PASPA made it unlawful for states to authorize sports wagering, but grandfathered in Delaware, Oregon, Montana, and Nevada and allowed New Jersey one year in which to pass a law authorizing sports betting. New Jersey did not do so until 2012. The NCAA and other sports leagues sued New Jersey state officials immediately seeking an injunction preventing New Jersey from enacting a law that authorized gambling on sports, which the leagues argued was prohibited by PAPSA.
In response, New Jersey argued that PASPA violated the Commerce Clause, the Tenth Amendment, the Due Process Clause and Equal Protection Principles, and the Equal Footing Doctrine. The Court rejected each argument, finding PASPA is a rational expression of power under the Commerce Clause, and it does not violate the Tenth Amendment because it does not require New Jersey to take any legislative, executive or regulatory action. The Court found that Congress had a rational basis to enact PASPA in the manner it chose, and that grandfathering certain states was a rational decision based on the disruption that would have been caused by retroactive application of PASPA – it does not grant Nevada an unfair or unreasonable monopoly.

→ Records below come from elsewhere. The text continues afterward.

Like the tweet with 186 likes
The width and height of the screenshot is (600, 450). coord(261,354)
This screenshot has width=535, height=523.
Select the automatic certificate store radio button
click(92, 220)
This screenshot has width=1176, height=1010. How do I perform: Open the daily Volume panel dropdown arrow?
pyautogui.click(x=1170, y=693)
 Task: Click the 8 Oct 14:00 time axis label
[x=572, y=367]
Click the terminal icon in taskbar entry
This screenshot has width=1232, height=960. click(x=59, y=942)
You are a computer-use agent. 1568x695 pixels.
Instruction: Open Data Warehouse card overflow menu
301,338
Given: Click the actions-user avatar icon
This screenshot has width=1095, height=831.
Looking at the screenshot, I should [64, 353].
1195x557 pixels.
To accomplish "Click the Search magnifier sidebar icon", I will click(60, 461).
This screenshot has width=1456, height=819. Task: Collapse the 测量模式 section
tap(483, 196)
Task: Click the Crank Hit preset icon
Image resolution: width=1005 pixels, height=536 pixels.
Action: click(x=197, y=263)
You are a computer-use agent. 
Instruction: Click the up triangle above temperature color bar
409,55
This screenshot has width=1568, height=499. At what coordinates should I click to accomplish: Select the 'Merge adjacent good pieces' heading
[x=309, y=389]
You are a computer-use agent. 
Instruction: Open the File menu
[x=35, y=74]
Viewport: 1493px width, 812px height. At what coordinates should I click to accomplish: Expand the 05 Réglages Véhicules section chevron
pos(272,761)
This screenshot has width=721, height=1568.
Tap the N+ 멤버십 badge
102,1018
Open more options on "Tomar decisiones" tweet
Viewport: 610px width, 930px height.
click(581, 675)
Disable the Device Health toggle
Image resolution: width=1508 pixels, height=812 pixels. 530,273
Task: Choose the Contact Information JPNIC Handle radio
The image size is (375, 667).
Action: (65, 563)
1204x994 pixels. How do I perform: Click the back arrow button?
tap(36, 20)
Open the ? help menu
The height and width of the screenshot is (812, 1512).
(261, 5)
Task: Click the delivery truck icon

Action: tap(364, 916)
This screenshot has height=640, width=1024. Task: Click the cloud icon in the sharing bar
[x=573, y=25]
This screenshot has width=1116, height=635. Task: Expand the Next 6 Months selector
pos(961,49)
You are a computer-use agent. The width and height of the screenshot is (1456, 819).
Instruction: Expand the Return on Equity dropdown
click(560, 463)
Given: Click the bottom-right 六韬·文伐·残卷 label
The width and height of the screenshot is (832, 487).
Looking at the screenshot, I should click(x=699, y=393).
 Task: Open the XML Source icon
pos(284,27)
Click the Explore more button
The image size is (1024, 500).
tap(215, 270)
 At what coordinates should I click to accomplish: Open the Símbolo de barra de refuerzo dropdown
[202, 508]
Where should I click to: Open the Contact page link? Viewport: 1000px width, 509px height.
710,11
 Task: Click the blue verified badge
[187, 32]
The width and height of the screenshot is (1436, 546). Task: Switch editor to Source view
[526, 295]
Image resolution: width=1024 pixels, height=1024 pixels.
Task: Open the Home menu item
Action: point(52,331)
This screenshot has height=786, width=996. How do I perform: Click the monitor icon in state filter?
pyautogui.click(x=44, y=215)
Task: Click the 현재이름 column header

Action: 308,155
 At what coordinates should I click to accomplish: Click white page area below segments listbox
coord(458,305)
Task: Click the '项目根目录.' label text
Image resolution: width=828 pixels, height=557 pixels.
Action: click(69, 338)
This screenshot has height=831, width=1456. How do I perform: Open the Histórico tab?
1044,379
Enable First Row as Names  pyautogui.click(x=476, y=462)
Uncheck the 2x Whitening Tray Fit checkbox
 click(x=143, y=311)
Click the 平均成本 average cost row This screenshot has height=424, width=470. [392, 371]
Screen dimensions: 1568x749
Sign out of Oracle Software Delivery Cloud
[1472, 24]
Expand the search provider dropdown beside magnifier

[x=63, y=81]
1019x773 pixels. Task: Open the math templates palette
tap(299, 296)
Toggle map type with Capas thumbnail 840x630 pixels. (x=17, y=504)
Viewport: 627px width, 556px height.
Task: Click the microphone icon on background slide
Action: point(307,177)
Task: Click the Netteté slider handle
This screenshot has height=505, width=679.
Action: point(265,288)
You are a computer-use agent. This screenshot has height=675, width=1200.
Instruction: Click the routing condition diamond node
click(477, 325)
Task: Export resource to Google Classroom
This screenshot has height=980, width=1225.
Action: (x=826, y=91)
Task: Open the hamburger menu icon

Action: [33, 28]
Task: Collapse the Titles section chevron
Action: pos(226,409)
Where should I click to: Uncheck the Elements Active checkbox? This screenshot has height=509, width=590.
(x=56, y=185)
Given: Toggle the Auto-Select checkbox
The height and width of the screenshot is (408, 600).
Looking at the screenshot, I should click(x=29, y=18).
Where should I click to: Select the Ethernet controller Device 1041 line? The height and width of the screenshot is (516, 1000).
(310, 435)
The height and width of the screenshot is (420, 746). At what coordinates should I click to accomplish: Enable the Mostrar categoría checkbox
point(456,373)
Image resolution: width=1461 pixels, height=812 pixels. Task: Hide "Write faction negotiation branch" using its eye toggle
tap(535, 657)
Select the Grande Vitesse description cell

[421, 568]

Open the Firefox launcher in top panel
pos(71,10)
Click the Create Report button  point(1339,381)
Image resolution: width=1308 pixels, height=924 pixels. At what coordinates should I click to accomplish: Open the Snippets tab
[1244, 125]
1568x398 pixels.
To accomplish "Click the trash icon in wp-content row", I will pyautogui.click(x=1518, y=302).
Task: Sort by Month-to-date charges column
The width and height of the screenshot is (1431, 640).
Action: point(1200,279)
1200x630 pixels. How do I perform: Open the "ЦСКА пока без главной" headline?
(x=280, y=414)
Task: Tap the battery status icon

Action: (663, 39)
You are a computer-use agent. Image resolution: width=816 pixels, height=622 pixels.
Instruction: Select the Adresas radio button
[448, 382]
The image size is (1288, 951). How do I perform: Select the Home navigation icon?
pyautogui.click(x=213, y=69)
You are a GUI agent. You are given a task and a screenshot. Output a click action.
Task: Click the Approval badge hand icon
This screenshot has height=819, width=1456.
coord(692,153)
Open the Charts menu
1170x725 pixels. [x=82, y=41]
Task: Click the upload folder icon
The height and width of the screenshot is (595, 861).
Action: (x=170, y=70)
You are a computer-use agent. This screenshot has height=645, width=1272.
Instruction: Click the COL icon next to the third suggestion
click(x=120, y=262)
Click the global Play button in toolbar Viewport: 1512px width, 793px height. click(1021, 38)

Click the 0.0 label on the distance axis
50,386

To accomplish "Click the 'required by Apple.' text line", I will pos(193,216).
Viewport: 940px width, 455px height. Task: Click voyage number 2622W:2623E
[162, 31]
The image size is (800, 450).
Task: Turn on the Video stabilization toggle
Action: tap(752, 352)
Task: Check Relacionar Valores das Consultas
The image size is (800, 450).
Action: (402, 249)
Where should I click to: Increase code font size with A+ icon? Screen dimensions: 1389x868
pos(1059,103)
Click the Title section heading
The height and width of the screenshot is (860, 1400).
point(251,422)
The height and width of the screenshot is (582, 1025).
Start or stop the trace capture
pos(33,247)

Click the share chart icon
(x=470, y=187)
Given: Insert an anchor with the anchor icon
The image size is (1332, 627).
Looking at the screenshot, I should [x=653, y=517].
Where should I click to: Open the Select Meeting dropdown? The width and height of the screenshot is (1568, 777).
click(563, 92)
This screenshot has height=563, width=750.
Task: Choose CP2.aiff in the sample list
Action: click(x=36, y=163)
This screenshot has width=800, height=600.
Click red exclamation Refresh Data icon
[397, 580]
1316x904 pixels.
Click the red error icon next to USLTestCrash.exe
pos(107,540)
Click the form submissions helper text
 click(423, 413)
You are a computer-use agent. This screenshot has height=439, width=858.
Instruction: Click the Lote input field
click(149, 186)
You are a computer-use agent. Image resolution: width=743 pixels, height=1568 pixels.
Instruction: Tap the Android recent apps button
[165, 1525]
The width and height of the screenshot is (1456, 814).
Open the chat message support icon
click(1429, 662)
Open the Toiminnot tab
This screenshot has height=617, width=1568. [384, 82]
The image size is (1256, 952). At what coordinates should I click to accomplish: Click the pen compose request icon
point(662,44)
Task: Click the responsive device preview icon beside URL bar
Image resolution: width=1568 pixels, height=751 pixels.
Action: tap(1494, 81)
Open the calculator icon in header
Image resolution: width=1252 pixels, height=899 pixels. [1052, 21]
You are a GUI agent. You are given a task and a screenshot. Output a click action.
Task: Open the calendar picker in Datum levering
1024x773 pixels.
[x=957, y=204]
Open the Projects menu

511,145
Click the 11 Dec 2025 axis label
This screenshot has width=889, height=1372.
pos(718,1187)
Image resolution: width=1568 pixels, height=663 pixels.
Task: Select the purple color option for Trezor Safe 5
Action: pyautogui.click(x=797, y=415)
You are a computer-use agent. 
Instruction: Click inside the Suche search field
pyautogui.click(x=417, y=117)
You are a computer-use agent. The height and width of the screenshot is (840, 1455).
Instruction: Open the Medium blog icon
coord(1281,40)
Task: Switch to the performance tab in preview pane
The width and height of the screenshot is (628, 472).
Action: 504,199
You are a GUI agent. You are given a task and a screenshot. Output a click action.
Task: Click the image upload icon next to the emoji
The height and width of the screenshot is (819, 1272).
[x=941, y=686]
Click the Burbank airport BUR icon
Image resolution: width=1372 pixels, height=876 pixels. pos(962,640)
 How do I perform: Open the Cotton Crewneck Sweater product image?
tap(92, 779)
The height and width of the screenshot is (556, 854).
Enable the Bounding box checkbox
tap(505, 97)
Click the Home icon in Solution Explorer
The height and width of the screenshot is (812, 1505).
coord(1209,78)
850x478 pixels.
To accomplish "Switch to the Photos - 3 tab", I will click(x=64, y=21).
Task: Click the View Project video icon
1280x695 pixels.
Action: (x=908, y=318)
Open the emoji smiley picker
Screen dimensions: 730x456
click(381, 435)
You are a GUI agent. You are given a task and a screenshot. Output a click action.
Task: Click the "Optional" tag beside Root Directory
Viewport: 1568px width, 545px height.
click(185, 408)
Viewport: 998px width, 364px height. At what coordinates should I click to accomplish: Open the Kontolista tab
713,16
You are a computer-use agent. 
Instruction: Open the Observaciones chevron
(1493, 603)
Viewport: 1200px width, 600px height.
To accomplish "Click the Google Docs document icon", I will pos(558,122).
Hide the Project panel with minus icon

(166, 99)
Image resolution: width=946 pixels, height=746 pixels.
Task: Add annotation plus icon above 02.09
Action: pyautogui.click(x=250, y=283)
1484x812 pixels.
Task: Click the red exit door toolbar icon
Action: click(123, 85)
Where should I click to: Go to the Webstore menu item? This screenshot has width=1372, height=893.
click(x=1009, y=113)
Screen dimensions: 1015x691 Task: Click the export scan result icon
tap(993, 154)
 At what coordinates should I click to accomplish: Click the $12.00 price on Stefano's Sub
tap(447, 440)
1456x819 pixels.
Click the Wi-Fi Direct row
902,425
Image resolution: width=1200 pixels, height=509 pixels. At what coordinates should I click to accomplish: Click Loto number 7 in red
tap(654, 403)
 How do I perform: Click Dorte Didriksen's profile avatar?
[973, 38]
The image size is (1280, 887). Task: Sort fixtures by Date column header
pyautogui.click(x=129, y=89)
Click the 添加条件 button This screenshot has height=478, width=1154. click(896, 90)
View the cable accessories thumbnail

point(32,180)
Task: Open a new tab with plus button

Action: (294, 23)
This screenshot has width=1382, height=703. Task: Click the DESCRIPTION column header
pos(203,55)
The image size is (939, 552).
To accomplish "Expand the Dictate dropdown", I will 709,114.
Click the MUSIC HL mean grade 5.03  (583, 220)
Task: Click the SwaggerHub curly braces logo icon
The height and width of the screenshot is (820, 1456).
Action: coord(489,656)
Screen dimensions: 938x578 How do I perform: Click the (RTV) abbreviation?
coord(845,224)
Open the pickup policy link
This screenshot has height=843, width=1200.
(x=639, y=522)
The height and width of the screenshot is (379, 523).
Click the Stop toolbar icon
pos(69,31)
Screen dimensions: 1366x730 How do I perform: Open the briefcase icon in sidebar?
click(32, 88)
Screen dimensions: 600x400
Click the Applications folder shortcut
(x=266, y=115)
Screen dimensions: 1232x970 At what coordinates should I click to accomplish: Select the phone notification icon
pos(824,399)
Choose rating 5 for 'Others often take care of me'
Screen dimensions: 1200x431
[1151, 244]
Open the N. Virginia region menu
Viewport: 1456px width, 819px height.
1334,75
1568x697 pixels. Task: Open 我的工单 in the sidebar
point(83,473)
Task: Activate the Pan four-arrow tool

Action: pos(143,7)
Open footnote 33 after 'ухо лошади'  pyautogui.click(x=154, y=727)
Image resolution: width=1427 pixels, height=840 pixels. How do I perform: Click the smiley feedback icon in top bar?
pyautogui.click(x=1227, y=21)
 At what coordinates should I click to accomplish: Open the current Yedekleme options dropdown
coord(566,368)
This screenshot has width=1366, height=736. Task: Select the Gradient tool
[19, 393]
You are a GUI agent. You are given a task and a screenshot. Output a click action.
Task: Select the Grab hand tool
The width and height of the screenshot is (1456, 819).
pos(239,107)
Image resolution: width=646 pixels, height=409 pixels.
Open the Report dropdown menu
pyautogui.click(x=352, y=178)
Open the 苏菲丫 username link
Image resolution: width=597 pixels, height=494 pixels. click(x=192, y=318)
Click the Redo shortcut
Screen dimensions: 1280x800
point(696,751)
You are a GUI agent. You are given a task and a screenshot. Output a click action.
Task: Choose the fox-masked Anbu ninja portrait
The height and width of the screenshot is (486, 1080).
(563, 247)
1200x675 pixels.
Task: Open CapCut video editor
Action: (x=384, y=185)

The tenor of the opinion is respectful to a law that has stood for 20 years and the presumption that acts passed by Congress are constitutional. The Court’s opinion states that to the extent New Jersey disagrees with PASPA, its recourse is not through the judiciary, but through advocating a repeal of PASPA by Congress. New Jersey probably will appeal to the Third Circuit, hoping an appellate court will be more willing to strike the law down than a district court judge.